Souvent, le soir, au calme chez lui, il prenait un journal et le
lisait pour essayer de s'instruire. Mais ça ne donnait rien. Les
phrases dansaient devant ses yeux et tous ces mots inconnus faisaient
rouler la panique en lui. Parfois, son impuissance lui faisait si mal
que des larmes coulaient sur ses joues.
Julien
travaillait dans le département dirigé par A. M. Bradwick. Julien
aimait beaucoup Bradwick. Il avait entendu dire que c'était un des
esprits les plus brillants de son temps. Mais lui, ce qu'il voyait,
c'est que cette personne se montrait toujours gentille et
respectueuse. Même avec lui ! Et il n'y en avait pas beaucoup,
des gens qui montraient du respect à quelqu'un comme Julien. Aussi,
Julien faisait du mieux qu’il pouvait pour que son travail ici
donne toute satisfaction. Un jour, alors qu’il réparait la
charnière d'une porte, des chercheurs de l'équipe de Bradwick
profitèrent de cette serviabilité sans failles pour lui demander de
se placer au cœur d’un appareil bizarre. Julien hésita, mais les
hommes en blouses blanches le rassurèrent en riant. Il s'agissait
juste de faire un étalonnage de l'instrument, c'était sans aucun
danger. Julien accepta et alla se mettre au milieu d'une forêt de
fils et d'engins. Les chercheurs passaient autour de lui et
contrôlaient des niveaux, déplaçaient des objets, enclenchaient
des choses, tout en notant leurs opérations sur des cahiers épais.

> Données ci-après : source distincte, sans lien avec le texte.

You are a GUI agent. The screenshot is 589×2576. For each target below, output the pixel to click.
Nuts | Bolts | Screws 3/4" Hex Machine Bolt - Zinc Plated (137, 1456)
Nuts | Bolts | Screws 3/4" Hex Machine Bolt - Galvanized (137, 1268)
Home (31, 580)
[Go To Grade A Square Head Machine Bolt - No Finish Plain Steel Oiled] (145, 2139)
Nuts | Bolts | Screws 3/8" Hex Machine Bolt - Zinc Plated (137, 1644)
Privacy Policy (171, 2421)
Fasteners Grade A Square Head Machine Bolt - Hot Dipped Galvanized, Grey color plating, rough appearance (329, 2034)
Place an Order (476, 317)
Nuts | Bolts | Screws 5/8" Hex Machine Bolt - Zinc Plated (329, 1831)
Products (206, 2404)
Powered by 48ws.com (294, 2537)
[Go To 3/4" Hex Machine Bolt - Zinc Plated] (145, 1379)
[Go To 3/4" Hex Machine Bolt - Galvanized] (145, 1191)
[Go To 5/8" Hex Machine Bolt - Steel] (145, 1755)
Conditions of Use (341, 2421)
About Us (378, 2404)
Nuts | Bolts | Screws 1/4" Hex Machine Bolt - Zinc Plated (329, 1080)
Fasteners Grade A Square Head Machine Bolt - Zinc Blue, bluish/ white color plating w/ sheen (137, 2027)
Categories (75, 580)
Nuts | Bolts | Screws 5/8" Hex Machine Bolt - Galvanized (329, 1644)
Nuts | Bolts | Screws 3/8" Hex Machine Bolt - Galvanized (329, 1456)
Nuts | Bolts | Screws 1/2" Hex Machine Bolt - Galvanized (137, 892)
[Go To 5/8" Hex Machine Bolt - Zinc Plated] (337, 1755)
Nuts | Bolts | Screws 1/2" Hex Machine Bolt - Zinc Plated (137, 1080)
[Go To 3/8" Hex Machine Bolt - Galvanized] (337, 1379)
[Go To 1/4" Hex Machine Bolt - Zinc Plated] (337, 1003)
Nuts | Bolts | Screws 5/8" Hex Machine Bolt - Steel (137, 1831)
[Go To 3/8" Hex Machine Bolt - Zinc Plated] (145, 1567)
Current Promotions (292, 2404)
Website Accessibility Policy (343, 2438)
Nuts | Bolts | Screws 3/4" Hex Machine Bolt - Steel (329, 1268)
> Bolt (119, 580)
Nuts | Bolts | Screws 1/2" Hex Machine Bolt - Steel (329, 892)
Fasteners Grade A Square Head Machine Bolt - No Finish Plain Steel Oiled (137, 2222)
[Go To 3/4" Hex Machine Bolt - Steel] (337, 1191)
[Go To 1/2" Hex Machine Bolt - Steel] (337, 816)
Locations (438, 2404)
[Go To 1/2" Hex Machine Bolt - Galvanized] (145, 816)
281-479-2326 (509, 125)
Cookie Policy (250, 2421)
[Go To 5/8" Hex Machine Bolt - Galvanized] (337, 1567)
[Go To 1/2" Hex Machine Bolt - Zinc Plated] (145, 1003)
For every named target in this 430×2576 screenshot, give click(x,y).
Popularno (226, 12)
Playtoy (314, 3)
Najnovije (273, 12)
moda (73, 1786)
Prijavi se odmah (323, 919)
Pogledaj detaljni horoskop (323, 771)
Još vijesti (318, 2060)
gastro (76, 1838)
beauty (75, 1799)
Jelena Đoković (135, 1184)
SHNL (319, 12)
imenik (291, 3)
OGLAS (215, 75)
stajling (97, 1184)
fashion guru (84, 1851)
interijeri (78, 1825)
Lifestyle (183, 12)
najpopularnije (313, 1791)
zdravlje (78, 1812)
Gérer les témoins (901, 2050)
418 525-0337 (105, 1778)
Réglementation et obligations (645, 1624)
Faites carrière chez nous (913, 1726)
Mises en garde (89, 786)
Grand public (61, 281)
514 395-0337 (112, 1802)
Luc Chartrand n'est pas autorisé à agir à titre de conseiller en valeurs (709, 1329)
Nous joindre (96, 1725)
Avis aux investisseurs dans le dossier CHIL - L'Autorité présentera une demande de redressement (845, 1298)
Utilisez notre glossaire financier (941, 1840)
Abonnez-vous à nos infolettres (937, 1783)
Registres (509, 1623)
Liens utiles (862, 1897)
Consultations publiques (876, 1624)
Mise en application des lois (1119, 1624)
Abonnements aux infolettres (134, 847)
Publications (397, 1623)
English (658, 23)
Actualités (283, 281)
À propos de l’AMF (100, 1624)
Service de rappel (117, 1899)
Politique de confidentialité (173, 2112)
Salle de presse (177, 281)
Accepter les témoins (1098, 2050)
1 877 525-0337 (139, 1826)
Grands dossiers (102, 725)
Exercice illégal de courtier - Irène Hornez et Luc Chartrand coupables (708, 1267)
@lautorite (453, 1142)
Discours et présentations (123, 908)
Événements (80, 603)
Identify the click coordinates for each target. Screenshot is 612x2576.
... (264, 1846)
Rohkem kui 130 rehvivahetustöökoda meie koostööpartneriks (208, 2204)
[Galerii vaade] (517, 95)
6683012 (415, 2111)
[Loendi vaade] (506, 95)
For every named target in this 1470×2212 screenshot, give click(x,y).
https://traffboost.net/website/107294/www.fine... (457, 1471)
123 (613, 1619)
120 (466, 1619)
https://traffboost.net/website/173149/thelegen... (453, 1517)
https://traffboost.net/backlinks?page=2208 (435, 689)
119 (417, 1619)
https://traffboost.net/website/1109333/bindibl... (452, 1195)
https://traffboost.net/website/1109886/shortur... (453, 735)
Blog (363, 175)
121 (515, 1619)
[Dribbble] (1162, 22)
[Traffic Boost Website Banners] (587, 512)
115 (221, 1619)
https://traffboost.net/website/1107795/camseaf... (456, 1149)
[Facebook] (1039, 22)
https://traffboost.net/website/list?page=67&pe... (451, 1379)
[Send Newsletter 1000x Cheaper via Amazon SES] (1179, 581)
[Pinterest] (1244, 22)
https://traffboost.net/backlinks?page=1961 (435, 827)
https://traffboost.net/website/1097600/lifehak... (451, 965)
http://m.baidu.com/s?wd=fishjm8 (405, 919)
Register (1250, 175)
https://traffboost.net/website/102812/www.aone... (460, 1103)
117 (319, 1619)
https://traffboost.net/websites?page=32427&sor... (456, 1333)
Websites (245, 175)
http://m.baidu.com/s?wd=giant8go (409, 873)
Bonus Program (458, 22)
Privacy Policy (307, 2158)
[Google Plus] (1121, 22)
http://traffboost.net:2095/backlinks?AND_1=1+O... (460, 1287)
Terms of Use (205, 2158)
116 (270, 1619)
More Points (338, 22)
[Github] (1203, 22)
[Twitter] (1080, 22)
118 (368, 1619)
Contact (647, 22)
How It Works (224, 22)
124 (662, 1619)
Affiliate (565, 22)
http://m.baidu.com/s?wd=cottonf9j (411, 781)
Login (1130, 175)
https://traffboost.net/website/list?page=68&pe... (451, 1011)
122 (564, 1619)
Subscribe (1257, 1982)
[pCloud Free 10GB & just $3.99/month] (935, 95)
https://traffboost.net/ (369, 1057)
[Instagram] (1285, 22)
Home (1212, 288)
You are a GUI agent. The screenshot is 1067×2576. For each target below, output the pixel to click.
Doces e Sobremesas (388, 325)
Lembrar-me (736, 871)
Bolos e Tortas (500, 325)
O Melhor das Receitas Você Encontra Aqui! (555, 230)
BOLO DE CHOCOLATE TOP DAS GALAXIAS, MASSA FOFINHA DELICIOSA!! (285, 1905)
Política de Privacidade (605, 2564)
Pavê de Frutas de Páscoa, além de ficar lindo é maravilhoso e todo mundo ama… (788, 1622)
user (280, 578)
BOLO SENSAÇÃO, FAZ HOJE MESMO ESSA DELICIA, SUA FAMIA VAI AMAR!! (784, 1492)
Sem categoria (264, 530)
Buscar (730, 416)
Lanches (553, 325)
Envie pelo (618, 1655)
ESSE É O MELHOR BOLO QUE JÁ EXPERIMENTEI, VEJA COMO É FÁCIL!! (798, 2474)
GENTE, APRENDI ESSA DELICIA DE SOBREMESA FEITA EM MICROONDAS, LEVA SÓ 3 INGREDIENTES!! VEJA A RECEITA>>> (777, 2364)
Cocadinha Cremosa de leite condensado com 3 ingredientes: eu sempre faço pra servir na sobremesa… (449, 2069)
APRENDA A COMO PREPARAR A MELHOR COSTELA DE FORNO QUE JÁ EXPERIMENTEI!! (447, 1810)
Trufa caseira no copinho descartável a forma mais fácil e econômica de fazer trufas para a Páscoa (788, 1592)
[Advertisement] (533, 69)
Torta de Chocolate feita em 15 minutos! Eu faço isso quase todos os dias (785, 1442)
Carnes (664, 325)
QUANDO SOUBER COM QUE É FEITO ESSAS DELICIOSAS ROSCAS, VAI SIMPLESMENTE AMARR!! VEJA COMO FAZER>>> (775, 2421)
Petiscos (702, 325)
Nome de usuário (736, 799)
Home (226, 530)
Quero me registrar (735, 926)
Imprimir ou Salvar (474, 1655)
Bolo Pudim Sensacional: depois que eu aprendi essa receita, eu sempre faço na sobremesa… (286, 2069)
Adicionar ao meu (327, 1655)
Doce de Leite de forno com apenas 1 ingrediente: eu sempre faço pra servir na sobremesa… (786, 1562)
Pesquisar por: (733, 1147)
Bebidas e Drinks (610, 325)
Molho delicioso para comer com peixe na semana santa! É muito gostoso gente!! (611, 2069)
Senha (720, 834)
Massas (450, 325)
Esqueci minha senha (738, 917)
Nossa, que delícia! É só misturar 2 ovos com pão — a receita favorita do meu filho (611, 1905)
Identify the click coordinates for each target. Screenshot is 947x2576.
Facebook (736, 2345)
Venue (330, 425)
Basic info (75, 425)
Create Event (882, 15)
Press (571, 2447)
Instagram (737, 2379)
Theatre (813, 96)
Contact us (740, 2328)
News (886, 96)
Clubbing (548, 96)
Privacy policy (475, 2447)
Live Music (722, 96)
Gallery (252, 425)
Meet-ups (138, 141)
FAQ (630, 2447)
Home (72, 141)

Parfois, ils pointaient des sortes de viseurs sur Julien et prenaient
des mesures. Cela faisait peur à Julien, mais il se laissait faire,
essayant de contrôler son affolement du mieux qu’il pouvait. Il
voulait rendre service. Cela dura une bonne demi-heure et, tout d'un
coup, il y eut des éclairs qui jaillirent d'un faisceau de gros fils
attachés entre eux. Des flammes se répandirent en traînées
fulgurantes et une série d'explosions de plus en plus violentes se
mirent à ravager la pièce. Julien était recroquevillé au milieu
de tout ça et il criait, non, il hurlait comme un animal. Il aurait
tellement voulu être ailleurs mais, pour sortir de là, il fallait
maintenant passer un rideau de feu et Julien était bien trop
terrorisé pour ça. Les hommes en blouses parvinrent à s'échapper
de justesse, avant que l'endroit soit littéralement pulvérisé par
une déflagration d'une puissance telle que pas une vitre dans un
rayon de 500 yards ne resta debout ! Essoufflé par la course,
miraculeusement saufs, ils se regardèrent entre eux, effarés.
–
Le
type… Le gogol, là ! Celui qui nous servait de repère !
Il est où bon sang ? Demanda finalement l'un d'eux.
L’explosion
avait été si violente qu’on ne trouva aucune trace du corps de
Julien. C’était comme s’il n’avait jamais existé…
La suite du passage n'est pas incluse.